Despite their significant differences, like Zen, pataphysics is a conceptualizing and communications practice not detrimentally restricted by unjustifiably-assumed structural linearities and the liabilities of traditional paradigms; and yet if one would assiduously cobble together the surfeit of unrestricted elementary conceptuals made manifest in many of the other such


- Veritas in Lorem Ipsum -



i Joyce’s word quark here is what Structuralism theorist Lévi-Strauss would call an empty-signifier. It references some indistinct or indefinite object. It’s an odd type of metaphor which requires what Jarry terms the “science of imaginary solutions” to determine what that referred-to object might be.
ii …often derogatorily referred to as Explosion in a Shingle Factory.
iii …but Apollinaire said that he disarmed Jarry at a wild party where Jarry fired off a few shots at one of the fellows attending. And another report has it that Picasso was given Jarry’s pistol by Apollinaire.
iv Hugill, Pataphysics, A Useless Guide, 2015 MIT Press, Cambridge MA (a 266 page history of pataphysics its influences, and followers. This is an exceptionally well-researched scholarly book about Jarry and his writing; with an interesting biography, and specific details regarding his influences on art, culture, and a variety of well-known, writers, artists and theorists. It includes many passages from other pataphysic writers and little stories about Jarry’s crowd at Montmartre.)
v Ubu Roi and Faustrol, etc.
vi Note the reversal of the diphthong: Duchamp’s perfume is referencing a little veil, not a violet.
vii Hugill, Pataphysics, A Useless Guide,
viii …unless of course homonyms or onomatopoeia might provide some useful direction.
ix In paint-on-canvas they investigated such fundamentals as whether one could reference a violin with just an S-curve, a black circle (sound hole), and a few parallel lines (violin strings): what are the minimal requirements of recognizable representation?
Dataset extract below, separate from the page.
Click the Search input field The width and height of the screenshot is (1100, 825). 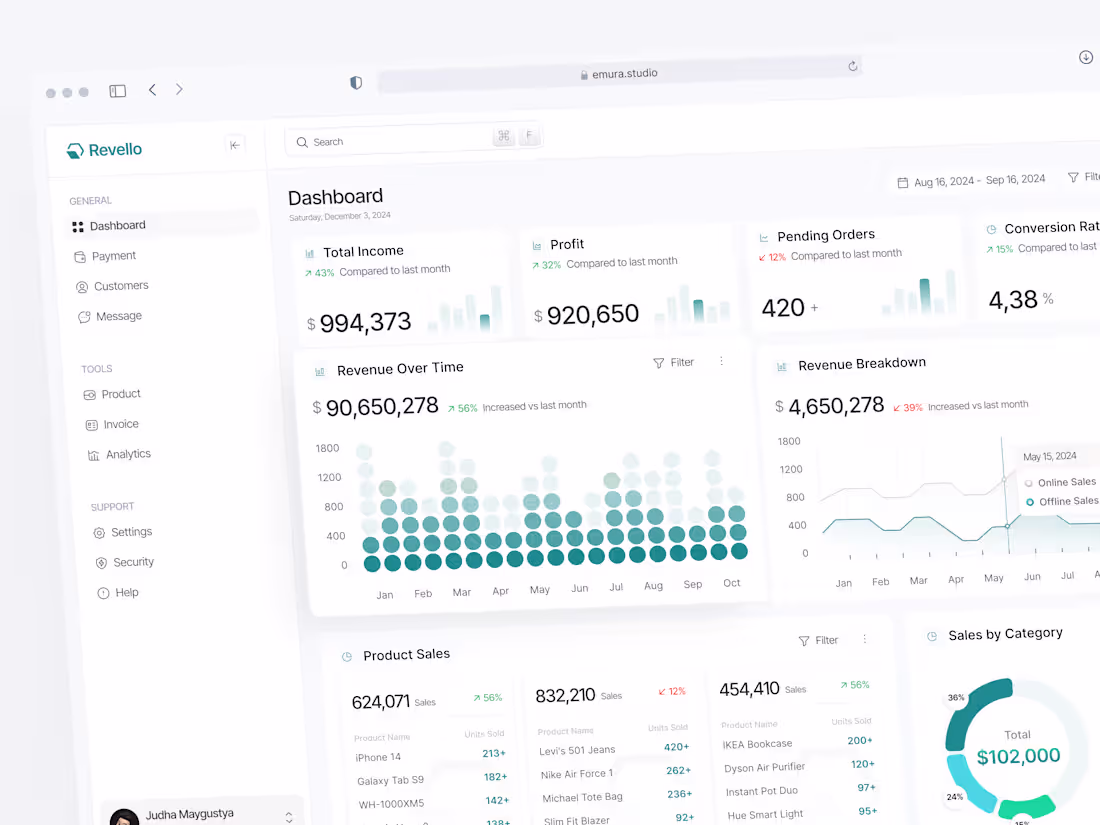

x Many much-more detailed descriptions of Schrodinger’s Cat and the paradoxical nature of superposition can be easily found on the net.
xi …but usually hidden from our macro-world’s notice due to the stochastics of our massive size (our bodies contain about 10^30 quantum particles each). (A million trillion trillion).
xii Heisenberg’s Uncertainty Principle is actually that no particle can have an exact location, and an exact momentum (speed*mass@direction) at the same time. Their total uncertainty is limited by Plank’s Constant. (About 6 and a fraction times a billionth of a trillionth of a trillionth.)
xiii …if we figure that an average parent’s age at the birth of their middle child is about 26 years.
xiv …according to both Claude Lévi-Strauss and pataphysics.
xv It’s an extra dimension, orthogonal to our standard three in Cartesian space.
xvi The Sound Of One Hand Clapping is obviously a pataphysic riddle, as it employs an in-your-face blatantly-Empty Signifier. The point of the riddle is to stun the listener’s rational mind with a metaphor (one hand clapping) which makes perfect sense but refers to an absolutely impossible object.
xvii Op. Cit., pp.85
xviii In accord with Heisenberg, Gödel, Postmodernism’s “Incompleteness”, and the tenor of Collège de ’Pataphysique in Paris: pataphysical documents may have no formal beginnings or endings, elliptical or second degree logic, meanings transmitted only in subtexts or overtones - and per Jarry’s Dictum, reader/user input is often required to imagine more precise definitions for superpositional or otherwise inherently inexplicit vocabulary and syntax.